◆ Consigne:
Poursuivez l'article ci-dessous sur Sub-Mariner Comics #42 à partir de sa dernière phrase.

◆ Extrait du texte:
▶
Oldies But Goodies: Sub-Mariner Comics #42 (1955)

[FRENCH] Sub-Mariner Comics #42 marque ni plus ni moins que la fin du Golden Age pour les super-héros de Marvel. C’est en effet le dernier épisode de la série, paru après que Captain America et Human Torch aient par ailleurs déjà disparu (le tout dernier récit du numéro s’intitule d’ailleurs de manière prophétique « When the Light Goes Out!« , soit « Quand la lumière s’éteint!« ). Passé Sub-Mariner Comics #42, Namor ne réapparaîtrait qu’une demi-douzaine d’années plus tard, dans Fantastic Four #4. Rien que cette particularité donne déjà à ce #42 une petite importance historique pour les admirateurs de la firme. Mais le numéro révèle également l’existence d’un vieil ami de Namor : le Ice King !
◀
◆ Données recueillies:
▶
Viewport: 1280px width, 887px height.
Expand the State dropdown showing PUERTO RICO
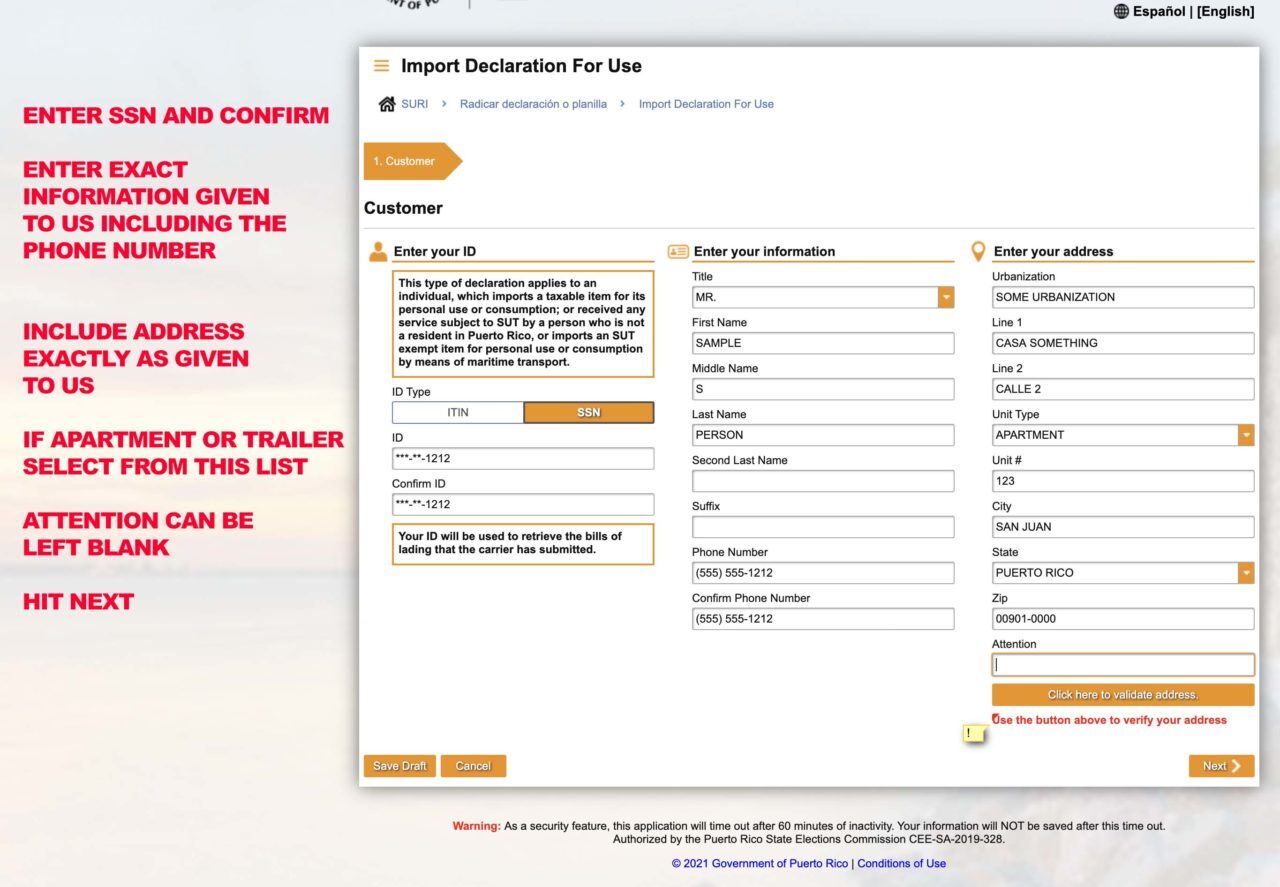tap(1245, 572)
◀
◆ Réponse proposée:
Dans les années 50, Bill Everett, le créateur de Namor le Sub-Mariner, appliquait à son personnage une logique très proche de ce que Superboy/Smallville peut être pour Superman. Chaque numéro de Sub-Mariner Comics racontait (à côté des exploits du héros « classique ») les aventures du jeune Namor avant qu’il entre en contact avec les humains de la surface. En gros, quand le personnage n’avait qu’une quinzaine d’années. Au passage Everett se permettait un peu de révisionnisme des origines du héros. Par exemple il avait été établi de longue date que les ailettes que portait Namor aux talons étaient présentes depuis sa naissance alors que les histoires du « jeune Namor » racontaient qu’elles étaient apparues soudainement à son adolescence (ce qui rétroactivement colle plutôt bien avec l’apparition des mutations généralement décrites par Marvel).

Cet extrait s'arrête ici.